Ecuador Central Bank president resigns over degree
QUITO, Ecuador (AP) — Ecuador's Central Bank president has resigned after acknowledging that he presented a fake academic degree 22 years ago — a scandal that prompted the country's leader to call for him to face justice.
Central Bank President Pedro Delgado, who is a cousin of Ecuadorean President Rafael Correa, apologized to the nation, the government and his family on Wednesday at a news conference.
"With honesty, I should acknowledge that I made a very serious mistake 22 years ago," Delgado said. "I made a wrong decision to achieve my academic objective."
He acknowledged that he had given a Costa Rican business school "a document with no value (showing) a degree I didn't hold."
"I kept this act secret. I offer an apology to my wife, children, the Ecuadorean people, the government ... and above all to President Rafael Correa," Delgado said.
Correa called it a "very hard day" in a message on his Twitter account.
"We've verified that Pedro Delgado had presented a false degree," Correa said in the message, adding that it "has done serious damage to the revolution."
The scandal erupted after an investigation by opposition politician Enrique Herreria into Delgado's academic record at the Catholic University of Ecuador and the prestigious INCAE Business School in Costa Rica.
Herreria told reporters on Thursday that Delgado had left the country, possibly for the United States.
Correa later said that Delgado had traveled to Miami for a son's wedding and would be back after Christmas.
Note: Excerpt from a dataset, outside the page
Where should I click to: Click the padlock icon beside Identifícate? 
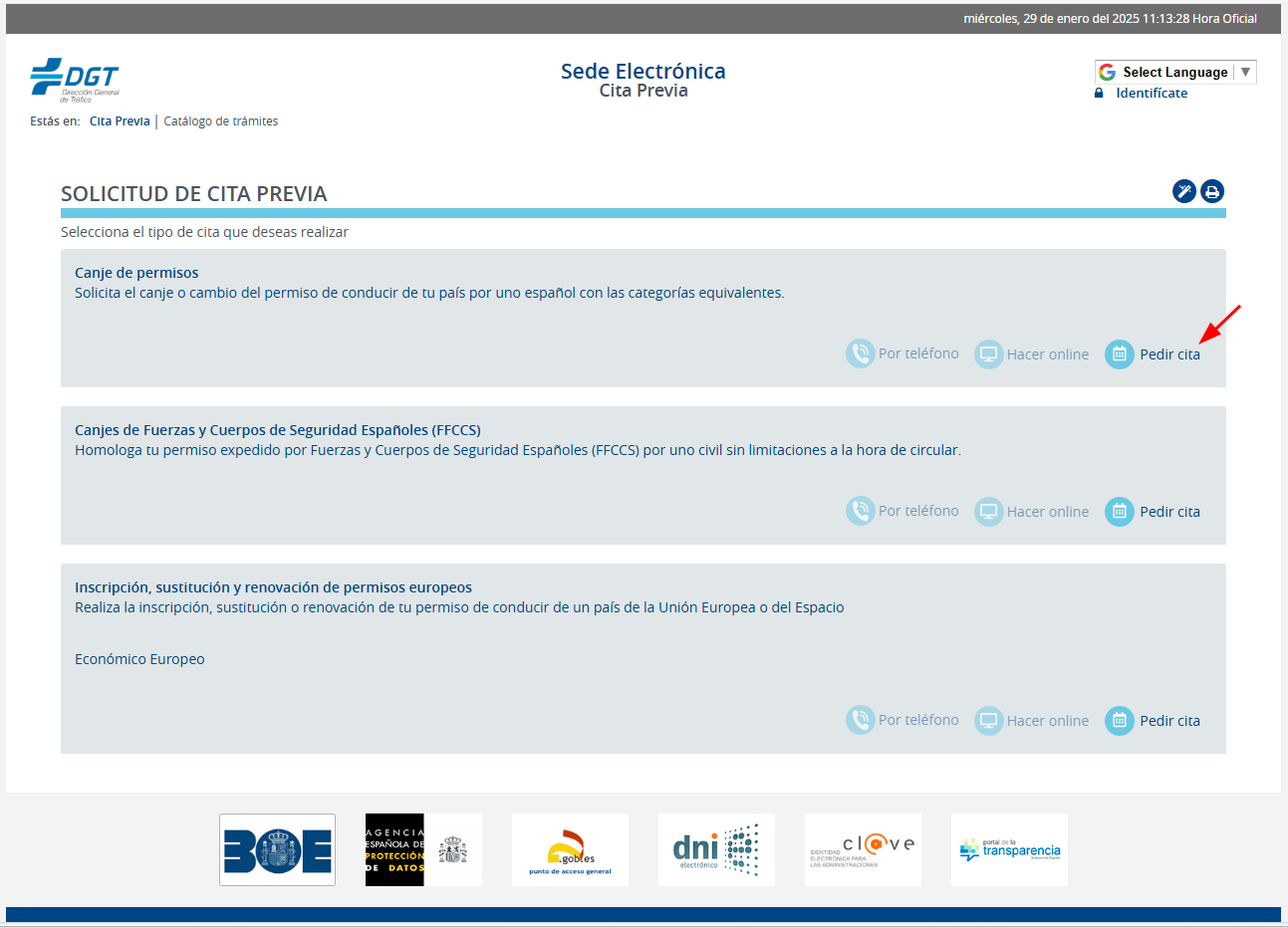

"Pedro hasn't fled the country. That trip was planned because tomorrow his oldest son is getting married," Correa said at a news conference. "He has to return to be responsible for his actions."
Correa said that a government official traveled this week to Costa Rica to investigate the claims about the fake degree, and once confirmed, "we asked for his resignation."
"He will have to assume his responsibility and respond before the justice system. Those behaviors aren't acceptable in our government, everything necessary will have to be investigated," Correa told reporters.
Delgado was appointed in November 2011. During his tenure, Delgado also faced questions from government critics about an $800,000 loan granted to an Argentine without going through proper procedures, and about his purchase of a house in Miami with a loan.